Source passage
<<<<
# Had to change an axle.



## 03maxpower (Jun 6, 2010)

Broke an axle on my teryx4 and was dreading getting it changed, but it was really simple and only took about an hour by myself.


----------



## Bruteforce10 (Jun 25, 2010)

Yea most people think changing an axle is difficult but its way overrated. 

What replacment you used?


----------



## Polaris425 (Dec 16, 2004)

Pics? Lol


----------



## 03maxpower (Jun 6, 2010)

The only replacement I know of is factory.


----------



## Polaris425 (Dec 16, 2004)

Surely gorilla has or can make a stock length one. I mean they have to a have something for the CAVTOS 6" lift.


----------



## 03maxpower (Jun 6, 2010)

Maybe so but I googled aftermarket axle for it and nothing come up I could find. The stock axles are pretty stout.


----------



## brutemike (Mar 23, 2010)

They should hold up o yea u drive that thing like a Baja truck lol.


----------



## 03maxpower (Jun 6, 2010)

When are you riding again mike?? Tell jp im selling my terms if he is interested.


----------



## brutemike (Mar 23, 2010)

03maxpower said:


> When are you riding again mike?? Tell jp im selling my terms if he is interested.


I will take them and ive just been busy between hunting,work,and family stuff but soon enough.I'm getting a pop-up camper too.


----------



## 03maxpower (Jun 6, 2010)

Yeah its the busy time of the year. Ive been out just about every other weekend with some of the guys I work with showing them the holes you been through on stockers. Haha


----------



## brutemike (Mar 23, 2010)

Yes it is that time of year again. I cant get those tires wrong size bud.


----------



## 03maxpower (Jun 6, 2010)

Thats what lloyd said.lol he told me you wouldnt want them cause of the size.


----------



## Col_Sanders (May 16, 2010)

An hour for one? I can do both rear axles on the 900 in less than an hour on the side of the trail in 100 degree heat. Got quite a bit of practice though. Lol


----------



## Bruiser (May 21, 2011)
>>>>
Raw records
<<<<
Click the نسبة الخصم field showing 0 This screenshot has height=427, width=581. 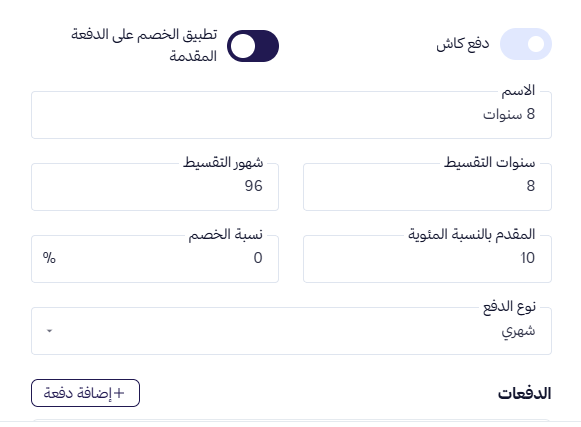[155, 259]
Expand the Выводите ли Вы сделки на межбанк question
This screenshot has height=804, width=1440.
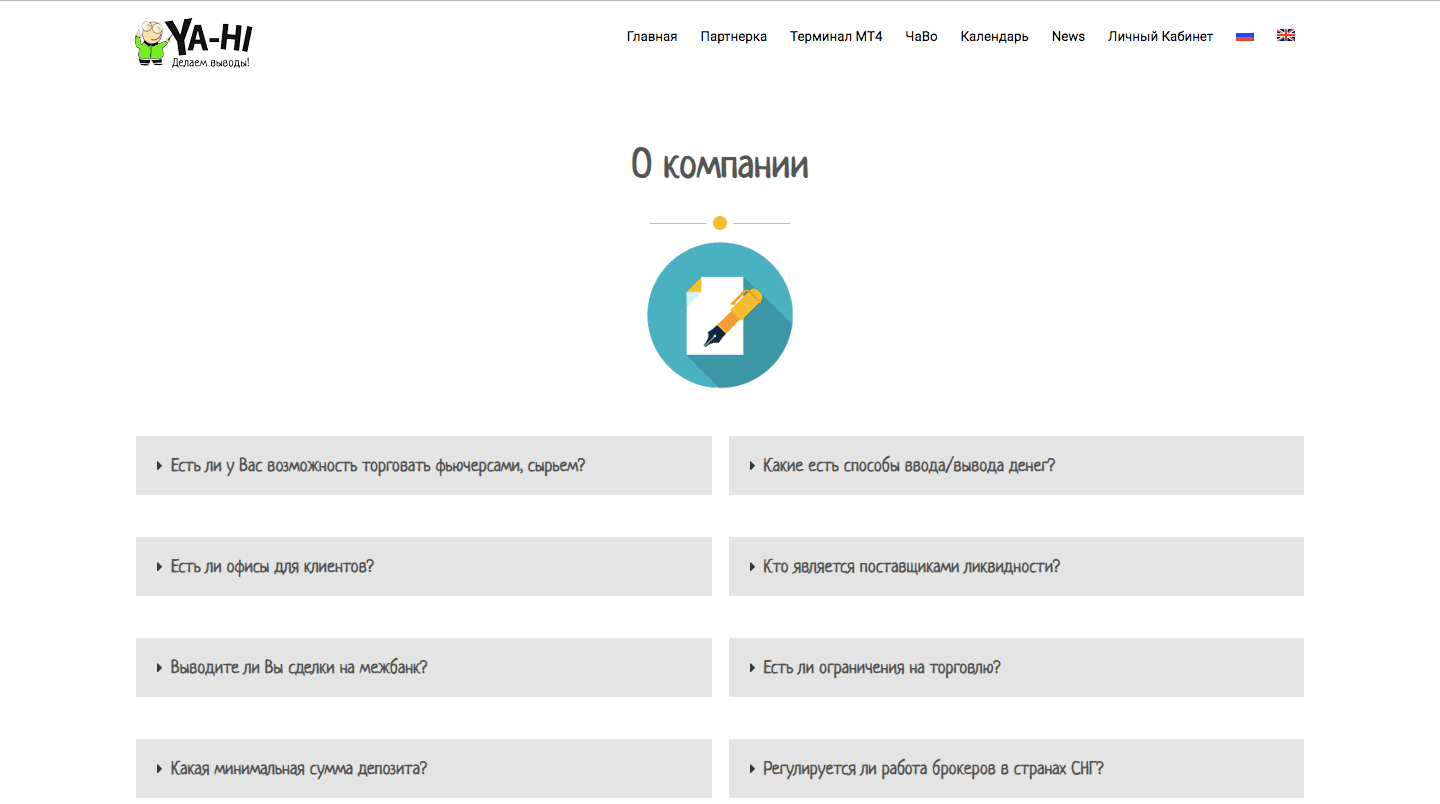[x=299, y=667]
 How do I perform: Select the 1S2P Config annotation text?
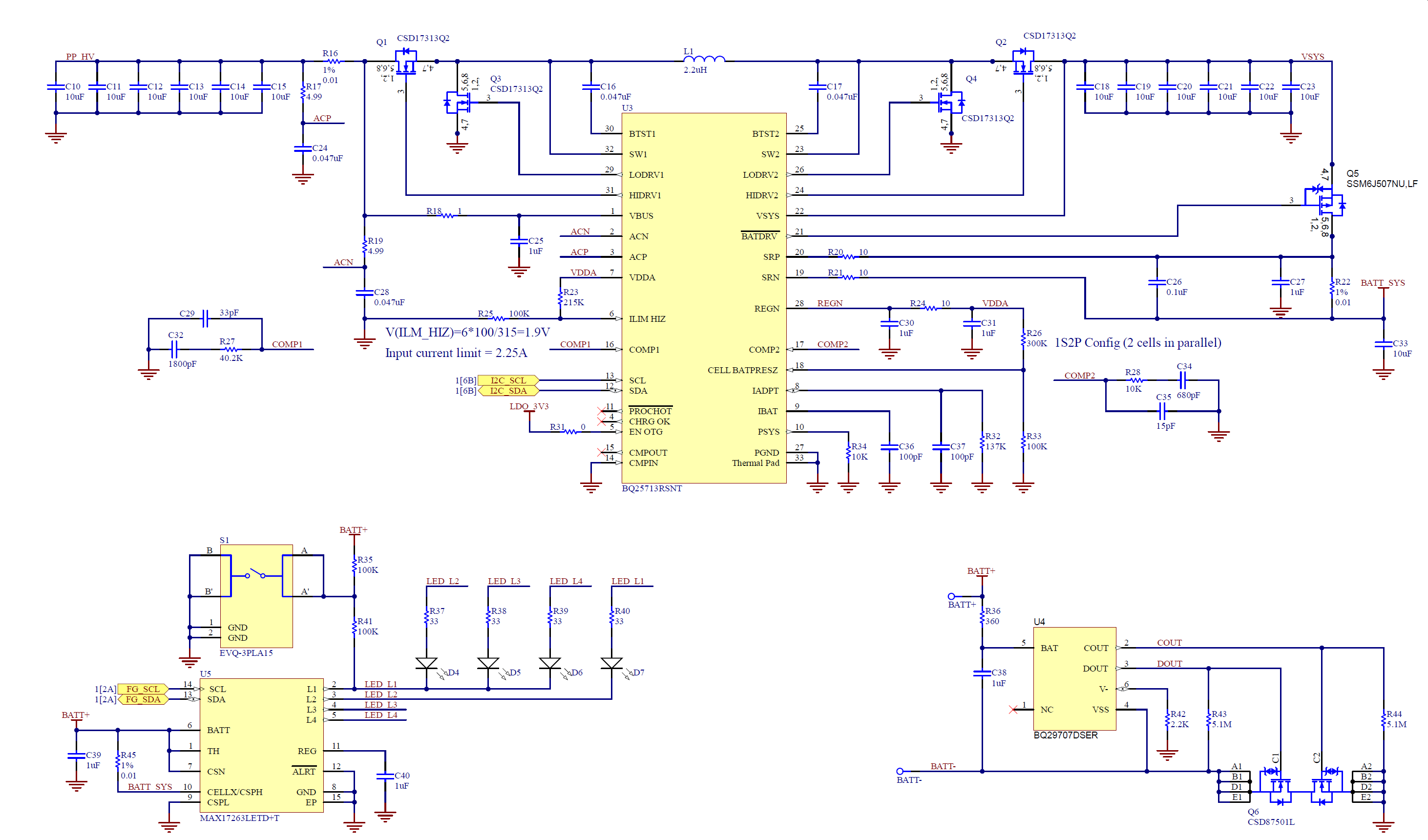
>>>>
Requirements
1. Answer these from the axle-change thread:
(a) How long did the axle change take 03maxpower, and did anyone help?
(b) What is the only replacement axle 03maxpower knows of?
(c) Besides the tires, what does brutemike say he is getting?
2. Rewrite the axle thread from "## Col_Sanders (May" up to and including "(May 21, 2011)", with "trail" changed to "road".
3. Resume the forum thread about changing an axle and continue it from where it stops.

Outputs in order
1.
(a) About an hour, working alone.
(b) The factory axle.
(c) A pop-up camper.

2.
## Col_Sanders (May 16, 2010)

An hour for one? I can do both rear axles on the 900 in less than an hour on the side of the road in 100 degree heat. Got quite a bit of practice though. Lol


----------



## Bruiser (May 21, 2011)

3.
I was about to say, for a person thats never changed one, then he made pretty good time. It will get faster with practice. I run stock strength axles on my rzr because id rather an axle be my weak point, rather than beefing the axles up and the new weak point being the differentials. Axles are easier to change and less expensive. JMO


----------



## brutemike (Mar 23, 2010)

Bruiser said:


> I was about to say, for a person thats never changed one, then he made pretty good time. It will get faster with practice. I run stock strength axles on my rzr because id rather an axle be my weak point, rather than beefing the axles up and the new weak point being the differentials. Axles are easier to change and less expensive. JMO


Yes but he don't know shot about working on these things so it was good time lol. Whats up Paul.


----------



## jprzr (May 1, 2011)

03maxpower said:


> When are you riding again mike?? Tell jp im selling my terms if he is interested.


What size are the terms and how much 


Rather be MUDDIN then using Tapatalk


----------



## 03maxpower (Jun 6, 2010)

Col_Sanders said:


> An hour for one? I can do both rear axles on the 900 in less than an hour on the side of the trail in 100 degree heat. Got quite a bit of practice though. Lol


Yeah that was my first one I had to change.lol

---------- Post added at 08:49 AM ---------- Previous post was at 08:45 AM ----------

29.5x10x12 if I cant get $500 for them ill just keep them. They arent in bad shape and one was brand new when I put them on the rex. You can stop by and check them out if you want jp. They arent the ones mike sold me.

---------- Post added at 08:51 AM ---------- Previous post was at 08:49 AM ----------



Bruiser said:


> I was about to say, for a person thats never changed one, then he made pretty good time. It will get faster with practice. I run stock strength axles on my rzr because id rather an axle be my weak point, rather than beefing the axles up and the new weak point being the differentials. Axles are easier to change and less expensive. JMO


I dont want to get faster. Lol hopefully thats the last one I change.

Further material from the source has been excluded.